Według harmonogramu przedstawionego przez Ministerstwo Edukacji i Nauki, od 17 maja do nauki hybrydowej wrócą uczniowie klas 4-8. Natomiast od 31 maja normalna nauka wróci już w każdej placówce oświatowej.
Kazimierz Mądzik uważa, że nawet miesiąc normalnej nauki to dobre rozwiązanie dla młodych ludzi. Podobnego zdania są dyrektorzy szkół. Urszula Dulnik, kierująca Szkołą Podstawową nr 8 w Kielcach podkreśla, że w czerwcu głównym zadaniem nauczycieli będzie odbudowanie osłabionych przez naukę zdalną relacji społecznych między uczniami.
– Nawet na tydzień byłby sens powrotu do szkoły.
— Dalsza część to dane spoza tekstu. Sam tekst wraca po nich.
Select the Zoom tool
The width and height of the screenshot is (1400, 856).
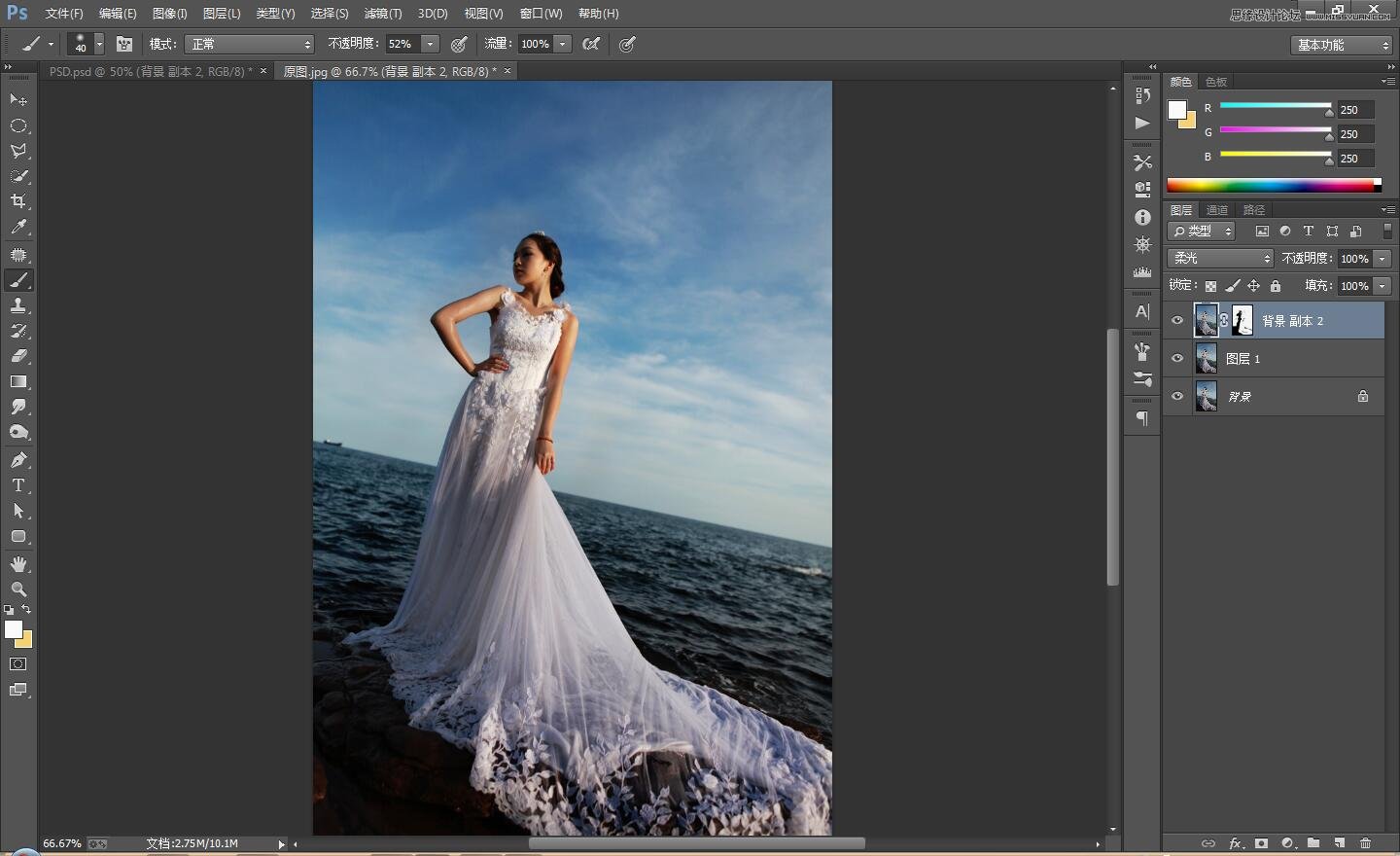click(18, 589)
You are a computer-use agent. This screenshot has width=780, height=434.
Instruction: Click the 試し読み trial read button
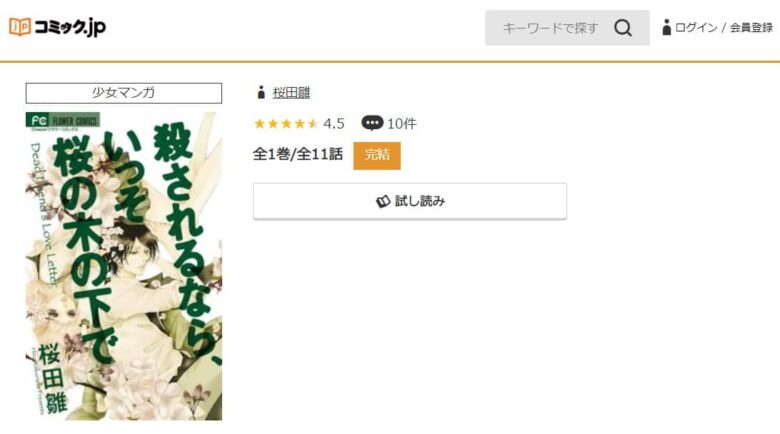[x=410, y=201]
Koniecznie. To jest niezbędne. Przerwa wakacyjna wydłużyłaby ten czas niewidzenia się. Przecież w normalnych warunkach w czerwcu prawdziwej nauki byłby tylko tydzień – tłumaczy Urszula Dulnik.
Kazimierz Mądzik zapowiada, że kuratorium będzie apelowało do nauczycieli, żeby nie robili dużej liczby sprawdzianów uczniom wracającym do szkoły. – Docierają do nas sygnały, że w niektórych szkołach są takie plany. Nam zależy, żeby uczniowie stopniowo wracali do wymogów nauki stacjonarnej, stąd nasz apel do nauczycieli – wyjaśnia kurator.